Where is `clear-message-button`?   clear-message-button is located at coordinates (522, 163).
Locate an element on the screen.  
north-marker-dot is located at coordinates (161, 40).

.....

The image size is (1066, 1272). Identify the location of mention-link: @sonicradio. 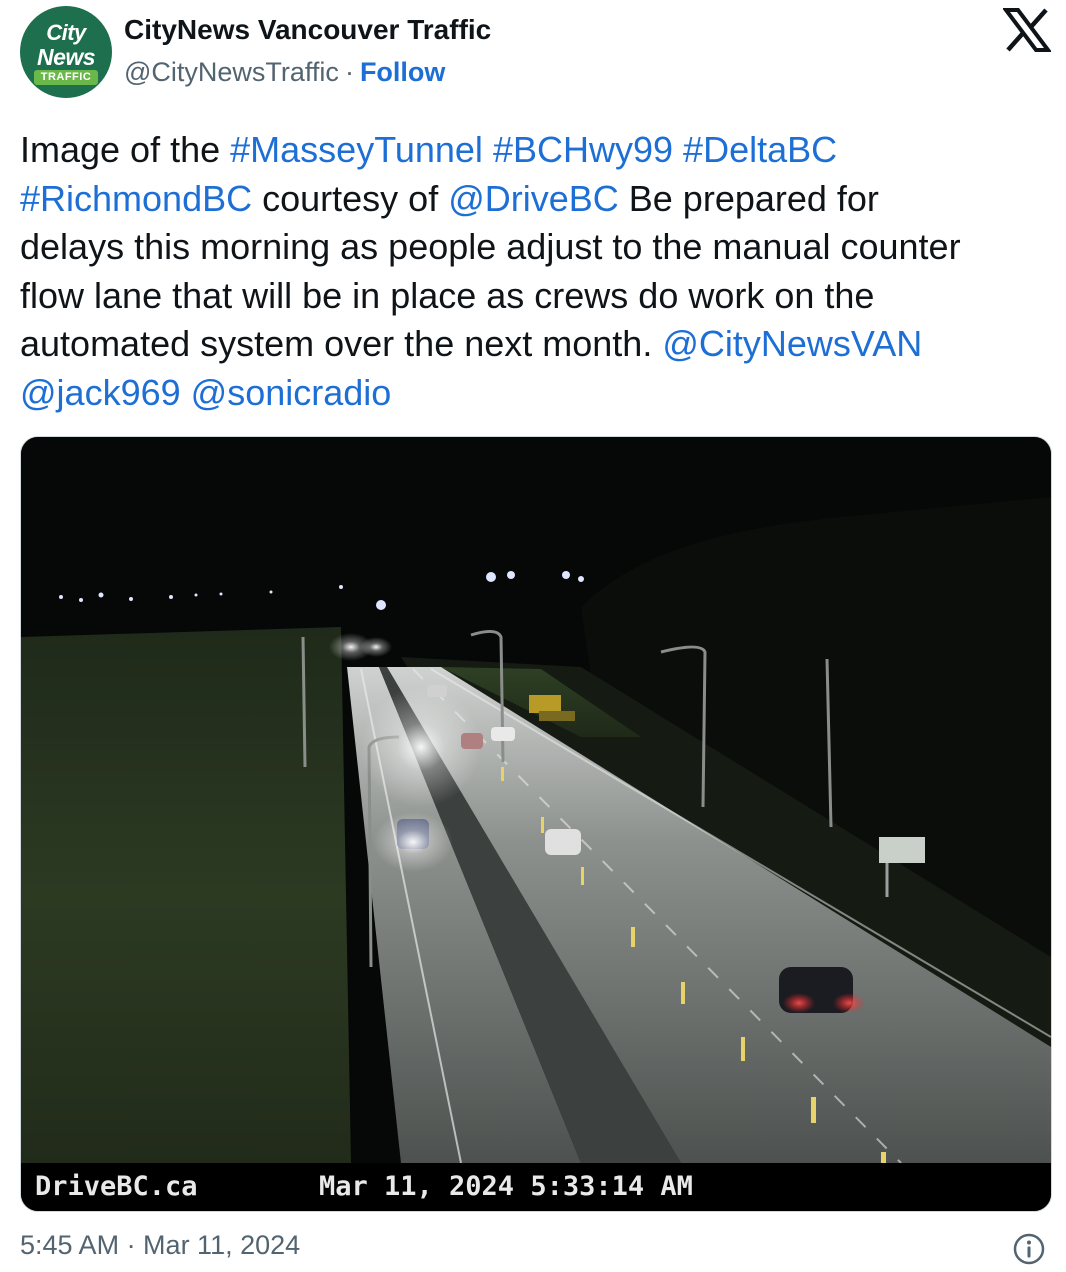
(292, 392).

.....

WORK REQUEST: Repeat only the lines from the one with "coordinates (522, 163)." to the one with "north-marker-dot is located", putting "page" in place of "screen" and leaving everything else the same.

OUTPUT BELOW:
Where is `clear-message-button`?   clear-message-button is located at coordinates (522, 163).
Locate an element on the page.  
north-marker-dot is located at coordinates (161, 40).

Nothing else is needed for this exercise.